Task to carry out – Please copy the records below word for word, beginning with the line that contains "12 (131, 2431)" and ending with the line that contains "Вясна (84, 54)", both included.

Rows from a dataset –

■ ■ ■ ■ ■

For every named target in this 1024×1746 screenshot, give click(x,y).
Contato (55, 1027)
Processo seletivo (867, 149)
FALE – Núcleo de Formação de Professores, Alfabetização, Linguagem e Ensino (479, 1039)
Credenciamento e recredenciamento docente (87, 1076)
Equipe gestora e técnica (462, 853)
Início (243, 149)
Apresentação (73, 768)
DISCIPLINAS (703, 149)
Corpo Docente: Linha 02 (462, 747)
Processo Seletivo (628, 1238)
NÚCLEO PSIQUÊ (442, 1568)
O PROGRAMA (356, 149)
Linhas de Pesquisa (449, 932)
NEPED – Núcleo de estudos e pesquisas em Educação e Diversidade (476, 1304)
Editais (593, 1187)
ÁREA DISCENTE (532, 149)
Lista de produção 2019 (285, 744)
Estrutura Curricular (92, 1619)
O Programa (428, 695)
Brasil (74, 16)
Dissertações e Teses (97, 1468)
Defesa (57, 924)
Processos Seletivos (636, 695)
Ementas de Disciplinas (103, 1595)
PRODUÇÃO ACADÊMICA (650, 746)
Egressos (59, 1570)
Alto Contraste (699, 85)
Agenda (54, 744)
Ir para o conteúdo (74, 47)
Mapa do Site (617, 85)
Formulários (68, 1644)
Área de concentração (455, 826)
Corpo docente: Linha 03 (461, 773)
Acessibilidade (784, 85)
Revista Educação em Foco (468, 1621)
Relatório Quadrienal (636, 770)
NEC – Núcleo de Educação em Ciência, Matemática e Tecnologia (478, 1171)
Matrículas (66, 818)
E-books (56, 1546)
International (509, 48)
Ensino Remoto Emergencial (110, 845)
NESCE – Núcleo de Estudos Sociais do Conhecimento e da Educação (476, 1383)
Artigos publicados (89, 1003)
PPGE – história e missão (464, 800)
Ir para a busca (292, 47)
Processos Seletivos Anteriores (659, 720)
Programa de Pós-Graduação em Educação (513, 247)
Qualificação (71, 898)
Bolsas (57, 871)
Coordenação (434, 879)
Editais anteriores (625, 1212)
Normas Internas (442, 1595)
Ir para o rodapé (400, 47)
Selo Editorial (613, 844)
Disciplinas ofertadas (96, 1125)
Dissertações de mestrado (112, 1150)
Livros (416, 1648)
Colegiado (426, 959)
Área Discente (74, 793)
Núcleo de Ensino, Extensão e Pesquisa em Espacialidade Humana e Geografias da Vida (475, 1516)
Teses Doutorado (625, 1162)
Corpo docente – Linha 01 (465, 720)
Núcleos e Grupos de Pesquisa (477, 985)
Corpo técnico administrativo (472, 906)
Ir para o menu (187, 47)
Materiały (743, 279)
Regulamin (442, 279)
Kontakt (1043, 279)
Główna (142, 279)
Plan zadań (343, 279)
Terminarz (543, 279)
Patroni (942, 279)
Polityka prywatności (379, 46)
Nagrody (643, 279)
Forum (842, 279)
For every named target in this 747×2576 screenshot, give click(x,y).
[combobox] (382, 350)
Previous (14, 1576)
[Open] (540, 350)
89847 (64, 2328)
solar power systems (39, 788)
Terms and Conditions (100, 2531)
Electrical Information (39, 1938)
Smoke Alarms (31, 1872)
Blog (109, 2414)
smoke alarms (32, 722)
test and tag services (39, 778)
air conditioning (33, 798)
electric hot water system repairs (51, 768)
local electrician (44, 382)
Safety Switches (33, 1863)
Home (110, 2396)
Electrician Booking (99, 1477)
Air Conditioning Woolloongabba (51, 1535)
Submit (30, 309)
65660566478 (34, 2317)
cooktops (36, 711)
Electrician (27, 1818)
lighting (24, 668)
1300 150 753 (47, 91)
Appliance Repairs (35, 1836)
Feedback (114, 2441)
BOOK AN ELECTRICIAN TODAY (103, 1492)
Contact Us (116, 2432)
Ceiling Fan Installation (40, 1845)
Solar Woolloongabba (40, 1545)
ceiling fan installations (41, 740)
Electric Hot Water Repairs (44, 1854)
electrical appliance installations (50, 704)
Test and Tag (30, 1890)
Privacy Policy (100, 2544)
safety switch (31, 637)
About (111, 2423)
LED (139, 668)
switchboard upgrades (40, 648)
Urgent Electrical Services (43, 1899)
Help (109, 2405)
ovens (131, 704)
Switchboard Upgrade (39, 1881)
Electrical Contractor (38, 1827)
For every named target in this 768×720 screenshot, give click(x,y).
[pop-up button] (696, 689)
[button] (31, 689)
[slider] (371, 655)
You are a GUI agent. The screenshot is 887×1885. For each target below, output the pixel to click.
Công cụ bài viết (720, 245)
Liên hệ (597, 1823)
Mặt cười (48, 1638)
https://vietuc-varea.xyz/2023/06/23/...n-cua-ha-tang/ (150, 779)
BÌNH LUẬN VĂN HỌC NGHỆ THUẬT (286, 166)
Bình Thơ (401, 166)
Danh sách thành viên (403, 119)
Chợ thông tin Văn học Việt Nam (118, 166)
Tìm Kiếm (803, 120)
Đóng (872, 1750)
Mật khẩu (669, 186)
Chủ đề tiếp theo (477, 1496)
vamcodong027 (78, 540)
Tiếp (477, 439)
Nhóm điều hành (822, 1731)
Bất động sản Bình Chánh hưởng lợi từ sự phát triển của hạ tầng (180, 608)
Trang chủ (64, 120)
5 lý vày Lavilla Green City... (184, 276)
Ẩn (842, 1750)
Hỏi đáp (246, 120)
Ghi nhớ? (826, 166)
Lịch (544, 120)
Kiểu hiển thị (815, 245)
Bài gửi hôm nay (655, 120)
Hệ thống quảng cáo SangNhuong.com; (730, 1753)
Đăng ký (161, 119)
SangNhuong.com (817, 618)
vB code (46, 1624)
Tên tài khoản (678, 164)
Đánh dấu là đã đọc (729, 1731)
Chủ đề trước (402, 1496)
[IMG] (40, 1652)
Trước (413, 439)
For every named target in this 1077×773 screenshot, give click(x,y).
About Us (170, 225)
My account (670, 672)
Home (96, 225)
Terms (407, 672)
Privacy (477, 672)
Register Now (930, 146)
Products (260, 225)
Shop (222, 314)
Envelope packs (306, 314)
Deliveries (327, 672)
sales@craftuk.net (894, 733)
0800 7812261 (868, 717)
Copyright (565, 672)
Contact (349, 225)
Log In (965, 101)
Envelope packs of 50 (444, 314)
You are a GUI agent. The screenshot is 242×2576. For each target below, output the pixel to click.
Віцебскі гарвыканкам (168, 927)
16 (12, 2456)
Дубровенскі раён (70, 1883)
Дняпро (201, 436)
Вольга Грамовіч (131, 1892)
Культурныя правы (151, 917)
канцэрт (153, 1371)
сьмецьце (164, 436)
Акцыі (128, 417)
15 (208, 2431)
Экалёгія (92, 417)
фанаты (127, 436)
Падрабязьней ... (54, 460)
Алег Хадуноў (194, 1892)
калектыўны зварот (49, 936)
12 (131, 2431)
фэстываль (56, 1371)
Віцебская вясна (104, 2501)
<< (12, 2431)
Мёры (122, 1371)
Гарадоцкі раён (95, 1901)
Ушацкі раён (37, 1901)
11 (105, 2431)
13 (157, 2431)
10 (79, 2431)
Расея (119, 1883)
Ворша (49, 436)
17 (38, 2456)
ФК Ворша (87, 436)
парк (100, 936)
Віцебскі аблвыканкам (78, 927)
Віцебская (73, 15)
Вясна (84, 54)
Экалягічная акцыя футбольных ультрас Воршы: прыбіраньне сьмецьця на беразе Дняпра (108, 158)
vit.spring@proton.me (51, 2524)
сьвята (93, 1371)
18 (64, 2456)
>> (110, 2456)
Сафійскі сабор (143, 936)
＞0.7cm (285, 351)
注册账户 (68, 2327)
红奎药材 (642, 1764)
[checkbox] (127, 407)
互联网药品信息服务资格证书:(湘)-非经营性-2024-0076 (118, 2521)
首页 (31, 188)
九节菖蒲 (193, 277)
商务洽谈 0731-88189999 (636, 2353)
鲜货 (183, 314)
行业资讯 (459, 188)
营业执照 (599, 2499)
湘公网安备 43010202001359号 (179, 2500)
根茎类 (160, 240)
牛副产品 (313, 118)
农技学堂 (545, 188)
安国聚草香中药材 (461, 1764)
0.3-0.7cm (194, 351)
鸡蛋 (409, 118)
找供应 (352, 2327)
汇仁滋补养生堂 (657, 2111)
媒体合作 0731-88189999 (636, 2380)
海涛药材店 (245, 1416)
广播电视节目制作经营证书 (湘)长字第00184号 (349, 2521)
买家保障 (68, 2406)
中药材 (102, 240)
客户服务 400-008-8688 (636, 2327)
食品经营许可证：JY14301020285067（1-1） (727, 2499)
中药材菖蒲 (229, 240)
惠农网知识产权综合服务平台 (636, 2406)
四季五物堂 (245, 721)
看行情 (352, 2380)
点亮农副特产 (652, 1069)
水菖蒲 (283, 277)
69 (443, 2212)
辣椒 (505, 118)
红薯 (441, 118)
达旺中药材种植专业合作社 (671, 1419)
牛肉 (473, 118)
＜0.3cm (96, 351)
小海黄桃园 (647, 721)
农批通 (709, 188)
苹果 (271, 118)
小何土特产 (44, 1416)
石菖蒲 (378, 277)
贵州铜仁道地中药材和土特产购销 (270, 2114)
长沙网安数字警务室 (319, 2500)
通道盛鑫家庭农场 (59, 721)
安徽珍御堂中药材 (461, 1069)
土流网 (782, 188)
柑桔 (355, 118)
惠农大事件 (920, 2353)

■ ■ ■ ■ ■

Solution to this task –
12 (131, 2431)
фэстываль (56, 1371)
Віцебская вясна (104, 2501)
<< (12, 2431)
Мёры (122, 1371)
Гарадоцкі раён (95, 1901)
Ушацкі раён (37, 1901)
11 (105, 2431)
13 (157, 2431)
10 (79, 2431)
Расея (119, 1883)
Ворша (49, 436)
17 (38, 2456)
ФК Ворша (87, 436)
парк (100, 936)
Віцебскі аблвыканкам (78, 927)
Віцебская (73, 15)
Вясна (84, 54)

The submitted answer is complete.